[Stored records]
((
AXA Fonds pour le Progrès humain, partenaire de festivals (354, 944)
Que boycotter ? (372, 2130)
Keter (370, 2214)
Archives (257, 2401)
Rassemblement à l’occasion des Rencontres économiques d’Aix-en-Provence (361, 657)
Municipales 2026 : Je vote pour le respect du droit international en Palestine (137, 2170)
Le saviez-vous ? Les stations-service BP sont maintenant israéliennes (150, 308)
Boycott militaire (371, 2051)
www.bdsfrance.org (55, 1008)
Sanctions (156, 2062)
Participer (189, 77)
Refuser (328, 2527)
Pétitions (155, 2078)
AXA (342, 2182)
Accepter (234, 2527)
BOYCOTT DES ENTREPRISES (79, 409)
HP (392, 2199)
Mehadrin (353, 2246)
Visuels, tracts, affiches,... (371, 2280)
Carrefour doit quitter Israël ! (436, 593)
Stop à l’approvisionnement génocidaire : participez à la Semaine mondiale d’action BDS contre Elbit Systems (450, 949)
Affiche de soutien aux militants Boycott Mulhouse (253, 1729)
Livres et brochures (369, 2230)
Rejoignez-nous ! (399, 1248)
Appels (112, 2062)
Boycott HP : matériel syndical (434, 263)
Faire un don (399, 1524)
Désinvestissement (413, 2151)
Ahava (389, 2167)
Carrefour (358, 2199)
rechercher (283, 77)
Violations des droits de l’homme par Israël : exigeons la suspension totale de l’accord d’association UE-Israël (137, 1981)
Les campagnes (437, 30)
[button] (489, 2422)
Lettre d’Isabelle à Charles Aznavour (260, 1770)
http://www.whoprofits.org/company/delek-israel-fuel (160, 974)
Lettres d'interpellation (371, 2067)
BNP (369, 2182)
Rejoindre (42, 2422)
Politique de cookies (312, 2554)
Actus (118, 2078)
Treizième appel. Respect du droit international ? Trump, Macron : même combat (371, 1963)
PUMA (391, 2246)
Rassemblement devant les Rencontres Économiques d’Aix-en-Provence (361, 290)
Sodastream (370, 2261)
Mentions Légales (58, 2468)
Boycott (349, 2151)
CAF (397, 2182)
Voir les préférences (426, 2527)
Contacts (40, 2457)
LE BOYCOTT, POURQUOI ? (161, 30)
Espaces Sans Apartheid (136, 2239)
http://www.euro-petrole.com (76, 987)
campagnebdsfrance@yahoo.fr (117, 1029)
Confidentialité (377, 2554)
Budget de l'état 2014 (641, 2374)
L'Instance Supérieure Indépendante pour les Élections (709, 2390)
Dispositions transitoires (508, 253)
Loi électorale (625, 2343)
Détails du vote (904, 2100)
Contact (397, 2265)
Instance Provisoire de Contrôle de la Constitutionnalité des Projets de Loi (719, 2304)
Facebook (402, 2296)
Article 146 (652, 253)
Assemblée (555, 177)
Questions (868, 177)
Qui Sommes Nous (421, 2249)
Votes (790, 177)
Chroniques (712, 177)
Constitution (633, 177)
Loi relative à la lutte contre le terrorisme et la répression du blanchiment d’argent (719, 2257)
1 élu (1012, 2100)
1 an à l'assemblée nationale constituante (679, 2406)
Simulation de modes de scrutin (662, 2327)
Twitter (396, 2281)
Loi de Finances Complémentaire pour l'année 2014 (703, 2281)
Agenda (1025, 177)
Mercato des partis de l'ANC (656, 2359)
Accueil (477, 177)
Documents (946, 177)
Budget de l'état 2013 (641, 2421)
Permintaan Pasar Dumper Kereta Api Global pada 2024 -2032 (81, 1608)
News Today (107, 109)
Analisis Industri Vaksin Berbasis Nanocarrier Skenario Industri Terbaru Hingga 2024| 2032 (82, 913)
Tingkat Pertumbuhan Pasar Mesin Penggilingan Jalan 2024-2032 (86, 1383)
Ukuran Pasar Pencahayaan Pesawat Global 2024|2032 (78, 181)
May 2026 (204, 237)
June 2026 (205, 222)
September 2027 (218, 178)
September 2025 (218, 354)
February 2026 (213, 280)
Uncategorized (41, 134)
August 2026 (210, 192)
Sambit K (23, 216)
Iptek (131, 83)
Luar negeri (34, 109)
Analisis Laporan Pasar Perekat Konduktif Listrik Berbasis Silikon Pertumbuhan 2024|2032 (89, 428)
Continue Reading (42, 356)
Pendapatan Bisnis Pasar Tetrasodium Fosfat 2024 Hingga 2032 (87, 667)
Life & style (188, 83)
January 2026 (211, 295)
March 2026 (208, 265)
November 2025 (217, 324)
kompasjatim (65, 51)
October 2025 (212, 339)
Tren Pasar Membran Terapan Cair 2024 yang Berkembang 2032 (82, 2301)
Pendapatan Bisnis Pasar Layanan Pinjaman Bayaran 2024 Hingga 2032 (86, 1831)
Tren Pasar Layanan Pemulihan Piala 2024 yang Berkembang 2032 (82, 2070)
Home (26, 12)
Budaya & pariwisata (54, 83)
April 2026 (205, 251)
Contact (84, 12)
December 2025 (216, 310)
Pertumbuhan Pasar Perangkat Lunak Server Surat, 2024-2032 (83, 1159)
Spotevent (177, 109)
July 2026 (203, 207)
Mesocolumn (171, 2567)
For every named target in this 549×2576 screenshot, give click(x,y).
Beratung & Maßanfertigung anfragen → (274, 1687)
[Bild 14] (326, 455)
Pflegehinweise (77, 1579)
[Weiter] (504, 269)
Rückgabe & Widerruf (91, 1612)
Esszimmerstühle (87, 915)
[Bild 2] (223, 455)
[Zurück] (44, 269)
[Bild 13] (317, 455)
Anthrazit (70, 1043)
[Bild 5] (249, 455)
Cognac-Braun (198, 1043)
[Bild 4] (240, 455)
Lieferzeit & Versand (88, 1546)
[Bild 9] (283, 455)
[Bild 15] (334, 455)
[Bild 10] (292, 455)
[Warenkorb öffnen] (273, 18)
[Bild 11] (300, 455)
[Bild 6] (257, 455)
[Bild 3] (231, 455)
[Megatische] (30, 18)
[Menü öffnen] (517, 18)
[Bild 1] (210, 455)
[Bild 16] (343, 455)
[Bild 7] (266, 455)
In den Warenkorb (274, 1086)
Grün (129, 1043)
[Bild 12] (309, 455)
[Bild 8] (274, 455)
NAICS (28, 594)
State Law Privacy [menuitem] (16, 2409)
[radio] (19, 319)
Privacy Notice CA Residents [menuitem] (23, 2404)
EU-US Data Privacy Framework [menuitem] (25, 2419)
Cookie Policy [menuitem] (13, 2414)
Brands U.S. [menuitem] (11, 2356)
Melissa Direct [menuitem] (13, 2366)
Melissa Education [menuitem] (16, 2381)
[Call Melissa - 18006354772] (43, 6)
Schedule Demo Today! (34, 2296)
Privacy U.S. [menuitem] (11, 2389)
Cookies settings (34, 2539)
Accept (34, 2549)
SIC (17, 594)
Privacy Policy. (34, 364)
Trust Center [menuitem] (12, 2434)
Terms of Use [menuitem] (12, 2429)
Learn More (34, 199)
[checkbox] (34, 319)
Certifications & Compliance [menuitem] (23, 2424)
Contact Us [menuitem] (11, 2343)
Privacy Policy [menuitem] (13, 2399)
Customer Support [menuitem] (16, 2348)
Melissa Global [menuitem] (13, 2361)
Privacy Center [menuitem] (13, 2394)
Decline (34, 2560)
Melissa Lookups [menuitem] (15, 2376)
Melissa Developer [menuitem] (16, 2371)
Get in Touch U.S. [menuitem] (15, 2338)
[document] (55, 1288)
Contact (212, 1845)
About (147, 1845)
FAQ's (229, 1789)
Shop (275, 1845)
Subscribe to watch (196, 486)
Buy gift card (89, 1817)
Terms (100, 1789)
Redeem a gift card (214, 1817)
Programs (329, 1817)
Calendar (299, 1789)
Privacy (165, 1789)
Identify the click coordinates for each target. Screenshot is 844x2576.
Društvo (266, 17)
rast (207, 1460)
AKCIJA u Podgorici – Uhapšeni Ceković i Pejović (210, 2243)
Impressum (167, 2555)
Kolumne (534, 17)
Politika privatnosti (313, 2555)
))
**Task goal**
Beginning at the first line above, repeat exactly until the line containing "rechercher (283, 77)", which is included.

**Output for this task**
AXA Fonds pour le Progrès humain, partenaire de festivals (354, 944)
Que boycotter ? (372, 2130)
Keter (370, 2214)
Archives (257, 2401)
Rassemblement à l’occasion des Rencontres économiques d’Aix-en-Provence (361, 657)
Municipales 2026 : Je vote pour le respect du droit international en Palestine (137, 2170)
Le saviez-vous ? Les stations-service BP sont maintenant israéliennes (150, 308)
Boycott militaire (371, 2051)
www.bdsfrance.org (55, 1008)
Sanctions (156, 2062)
Participer (189, 77)
Refuser (328, 2527)
Pétitions (155, 2078)
AXA (342, 2182)
Accepter (234, 2527)
BOYCOTT DES ENTREPRISES (79, 409)
HP (392, 2199)
Mehadrin (353, 2246)
Visuels, tracts, affiches,... (371, 2280)
Carrefour doit quitter Israël ! (436, 593)
Stop à l’approvisionnement génocidaire : participez à la Semaine mondiale d’action BDS contre Elbit Systems (450, 949)
Affiche de soutien aux militants Boycott Mulhouse (253, 1729)
Livres et brochures (369, 2230)
Rejoignez-nous ! (399, 1248)
Appels (112, 2062)
Boycott HP : matériel syndical (434, 263)
Faire un don (399, 1524)
Désinvestissement (413, 2151)
Ahava (389, 2167)
Carrefour (358, 2199)
rechercher (283, 77)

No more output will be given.